Williams’ proposed class action is one of several that were launched against four crypto-asset exchanges and seven digital token issuers in 2020 for allegedly offering and selling billions of dollars worth of unregistered tokens.

While there have been several one-off cases in the past against coin issuers and exchanges over the unregistered sale of tokens as securities, the suits were the first coordinated effort to push major crypto firms to follow federal and state securities laws, a source familiar with the matter previously told Law360.

Williams and the other investor plaintiffs are all represented by Selendy & Gay and Roche Freedman, and they seek to redress manipulative behavior by exchanges and issuers taking advantage of market enthusiasm for crypto assets following the success of bitcoin and ethereum, according to the firms.

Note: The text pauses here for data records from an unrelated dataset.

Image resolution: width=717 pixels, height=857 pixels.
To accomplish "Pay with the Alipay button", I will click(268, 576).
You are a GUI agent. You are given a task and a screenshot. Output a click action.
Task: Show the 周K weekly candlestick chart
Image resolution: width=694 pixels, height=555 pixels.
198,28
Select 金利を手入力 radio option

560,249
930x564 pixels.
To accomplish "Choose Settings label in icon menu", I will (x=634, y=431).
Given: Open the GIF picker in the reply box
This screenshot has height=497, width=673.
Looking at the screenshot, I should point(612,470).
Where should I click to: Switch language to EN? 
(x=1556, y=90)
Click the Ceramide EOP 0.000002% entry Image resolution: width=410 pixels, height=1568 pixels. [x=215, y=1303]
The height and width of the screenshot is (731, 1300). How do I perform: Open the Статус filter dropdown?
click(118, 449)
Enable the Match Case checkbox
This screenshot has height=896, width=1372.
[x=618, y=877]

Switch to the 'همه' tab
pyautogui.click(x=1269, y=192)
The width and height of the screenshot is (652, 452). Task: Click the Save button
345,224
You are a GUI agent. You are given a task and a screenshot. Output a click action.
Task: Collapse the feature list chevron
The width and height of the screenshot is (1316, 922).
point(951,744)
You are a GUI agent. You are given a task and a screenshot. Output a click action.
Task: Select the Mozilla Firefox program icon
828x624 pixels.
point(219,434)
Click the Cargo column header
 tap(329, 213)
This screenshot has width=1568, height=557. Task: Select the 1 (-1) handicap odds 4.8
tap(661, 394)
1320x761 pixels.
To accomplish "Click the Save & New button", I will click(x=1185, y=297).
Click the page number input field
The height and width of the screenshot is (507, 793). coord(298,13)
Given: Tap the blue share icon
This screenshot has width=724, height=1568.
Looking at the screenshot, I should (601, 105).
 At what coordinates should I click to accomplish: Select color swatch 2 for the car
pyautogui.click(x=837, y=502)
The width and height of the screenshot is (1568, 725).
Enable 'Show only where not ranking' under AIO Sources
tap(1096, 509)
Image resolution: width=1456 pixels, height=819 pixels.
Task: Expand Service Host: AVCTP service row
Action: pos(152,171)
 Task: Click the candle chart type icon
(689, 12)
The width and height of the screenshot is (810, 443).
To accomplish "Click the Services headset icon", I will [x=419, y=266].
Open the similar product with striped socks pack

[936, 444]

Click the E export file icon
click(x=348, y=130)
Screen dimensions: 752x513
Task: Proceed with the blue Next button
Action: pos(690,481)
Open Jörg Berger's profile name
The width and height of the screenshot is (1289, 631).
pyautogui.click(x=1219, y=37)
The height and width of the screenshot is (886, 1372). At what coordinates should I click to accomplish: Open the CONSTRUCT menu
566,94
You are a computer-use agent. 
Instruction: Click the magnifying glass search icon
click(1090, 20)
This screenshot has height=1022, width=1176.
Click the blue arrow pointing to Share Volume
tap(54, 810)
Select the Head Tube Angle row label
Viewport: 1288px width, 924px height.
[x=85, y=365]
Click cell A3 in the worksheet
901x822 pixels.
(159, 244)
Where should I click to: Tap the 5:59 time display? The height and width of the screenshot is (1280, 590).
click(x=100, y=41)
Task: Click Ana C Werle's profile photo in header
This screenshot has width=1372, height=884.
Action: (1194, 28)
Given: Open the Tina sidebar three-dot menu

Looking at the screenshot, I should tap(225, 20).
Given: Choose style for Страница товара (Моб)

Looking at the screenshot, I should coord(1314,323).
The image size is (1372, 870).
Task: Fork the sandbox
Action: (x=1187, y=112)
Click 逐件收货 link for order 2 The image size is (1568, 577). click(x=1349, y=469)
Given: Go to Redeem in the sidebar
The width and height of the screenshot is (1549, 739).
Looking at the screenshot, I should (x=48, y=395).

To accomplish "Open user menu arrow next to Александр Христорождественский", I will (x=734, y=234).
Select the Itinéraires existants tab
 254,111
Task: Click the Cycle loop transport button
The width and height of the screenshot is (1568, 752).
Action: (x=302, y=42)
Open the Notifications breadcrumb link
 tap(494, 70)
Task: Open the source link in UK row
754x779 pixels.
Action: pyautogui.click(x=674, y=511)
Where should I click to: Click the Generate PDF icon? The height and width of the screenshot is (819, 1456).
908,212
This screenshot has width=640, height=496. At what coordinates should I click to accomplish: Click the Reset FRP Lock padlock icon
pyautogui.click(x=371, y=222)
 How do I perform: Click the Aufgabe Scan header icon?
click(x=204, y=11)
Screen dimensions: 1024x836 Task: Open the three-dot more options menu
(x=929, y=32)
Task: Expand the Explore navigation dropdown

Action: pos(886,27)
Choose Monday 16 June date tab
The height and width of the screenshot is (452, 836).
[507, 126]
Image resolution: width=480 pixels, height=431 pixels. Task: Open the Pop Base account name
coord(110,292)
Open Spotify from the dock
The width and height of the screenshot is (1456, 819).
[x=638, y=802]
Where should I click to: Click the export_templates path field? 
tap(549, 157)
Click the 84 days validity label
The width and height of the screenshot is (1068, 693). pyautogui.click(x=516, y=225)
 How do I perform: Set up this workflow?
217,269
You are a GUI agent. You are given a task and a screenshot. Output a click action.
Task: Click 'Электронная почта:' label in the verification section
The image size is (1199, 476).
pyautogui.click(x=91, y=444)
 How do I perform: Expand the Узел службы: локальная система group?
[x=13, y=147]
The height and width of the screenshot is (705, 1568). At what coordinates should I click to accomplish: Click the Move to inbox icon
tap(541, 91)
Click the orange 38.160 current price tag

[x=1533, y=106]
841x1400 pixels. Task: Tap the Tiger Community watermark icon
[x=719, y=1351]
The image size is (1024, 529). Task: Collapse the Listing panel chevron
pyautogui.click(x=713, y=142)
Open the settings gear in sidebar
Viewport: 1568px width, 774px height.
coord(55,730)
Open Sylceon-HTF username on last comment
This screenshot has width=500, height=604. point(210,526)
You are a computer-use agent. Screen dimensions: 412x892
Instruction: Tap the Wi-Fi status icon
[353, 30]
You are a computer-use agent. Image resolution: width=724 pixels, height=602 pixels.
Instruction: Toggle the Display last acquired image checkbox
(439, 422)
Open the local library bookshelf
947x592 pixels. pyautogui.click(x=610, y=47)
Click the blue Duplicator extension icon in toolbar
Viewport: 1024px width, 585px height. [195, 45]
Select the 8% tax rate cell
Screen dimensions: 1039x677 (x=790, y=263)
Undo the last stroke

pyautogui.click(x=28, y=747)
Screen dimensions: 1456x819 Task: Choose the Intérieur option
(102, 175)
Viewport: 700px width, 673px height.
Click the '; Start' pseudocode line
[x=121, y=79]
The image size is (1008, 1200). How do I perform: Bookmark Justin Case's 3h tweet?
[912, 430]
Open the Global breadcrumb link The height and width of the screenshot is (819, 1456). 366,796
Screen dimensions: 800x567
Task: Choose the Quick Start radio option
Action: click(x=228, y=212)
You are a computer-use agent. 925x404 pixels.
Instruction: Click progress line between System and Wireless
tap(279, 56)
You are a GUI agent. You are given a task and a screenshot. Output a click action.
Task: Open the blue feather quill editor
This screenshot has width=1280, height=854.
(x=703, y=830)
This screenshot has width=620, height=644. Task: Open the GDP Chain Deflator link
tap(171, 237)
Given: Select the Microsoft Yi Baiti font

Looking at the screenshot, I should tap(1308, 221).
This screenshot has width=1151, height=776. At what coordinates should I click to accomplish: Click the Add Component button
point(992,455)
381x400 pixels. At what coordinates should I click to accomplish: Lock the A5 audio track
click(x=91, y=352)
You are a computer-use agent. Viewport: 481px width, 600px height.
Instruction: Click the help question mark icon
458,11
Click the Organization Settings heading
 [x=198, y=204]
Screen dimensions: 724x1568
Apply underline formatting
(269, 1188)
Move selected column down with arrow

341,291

The suits target crypto-asset exchanges Binance, Bibox, KuCoin and HDR Global Trading Ltd. (which operates BitMEX) and token issuers Tron Foundation,, BProtocol Foundation (also known as Bancor), Civic Technologies Inc., KayDex Pte. Ltd. (also known as Kyber Network), Quantstamp Inc. and Status Research & Development GmbH, along with several of their executives.

All of the defendants face strict liability claims that they offered and sold unregistered securities. The exchanges also face unregistered broker-dealer claims, and BitMex faces additional allegations of market manipulation in violation of the Commodity Exchange Act, court records show.

Williams and other individual investors Alexander Clifford, William Zhang and Eric Lee, on behalf of the proposed investor classes, allege that the companies took advantage of the “Wild West” atmosphere of initial coin offerings in 2017 and 2018 before the U.S. Securities and Exchange Commission issued its April 2019 guidance deeming digital tokens securities.

According to the suits, the only ICO information available to investors considering buying tokens were “whitepapers” published by the coin issuers. These white papers described the purported utility of a token in highly technical terms, “preying on” the investors’ lack of familiarity with the underlying technology, the investors said.

Other required disclosures missing from the white papers include a list of key risk factors, warnings about relying on forward-looking statements and an explanation of how the funds from the ICO would be used, the investors claim.

The investors said that token issuers would launch an ICO and then quickly move to list their coins on exchanges like Binance to reach a wider investing audience. Once the exchanges agreed to list a particular token, they would then take over promotion for that token and make millions of dollars in profits, according to the suits.

Issuers and exchanges both took care to convince investors that the tokens were not securities by stating that plainly in their white papers, refusing to register with the SEC, or misleadingly comparing their tokens with bitcoin, a cryptocurrency that the SEC considers to be a commodity and therefore does not have to be registered with the regulator as a security, the investors said.

KuCoin and counsel for Williams did not immediately respond to requests for comment Friday.

Williams and the certified class are represented by Devin Freedman, Edward John Normand, Kyle William Roche and Jordana Lauren Haviv of Roche Freedman LLP and by Jordan Ari Goldstein, Philippe Zuard Selendy, David Coon and Oscar Shine of Selendy & Gay PLLC.

Counsel information for the defendants was not immediately available.

The case is Williams v. KuCoin et al., case number 1:20-cv-02806, in the U.S. District Court for the Southern District of New York.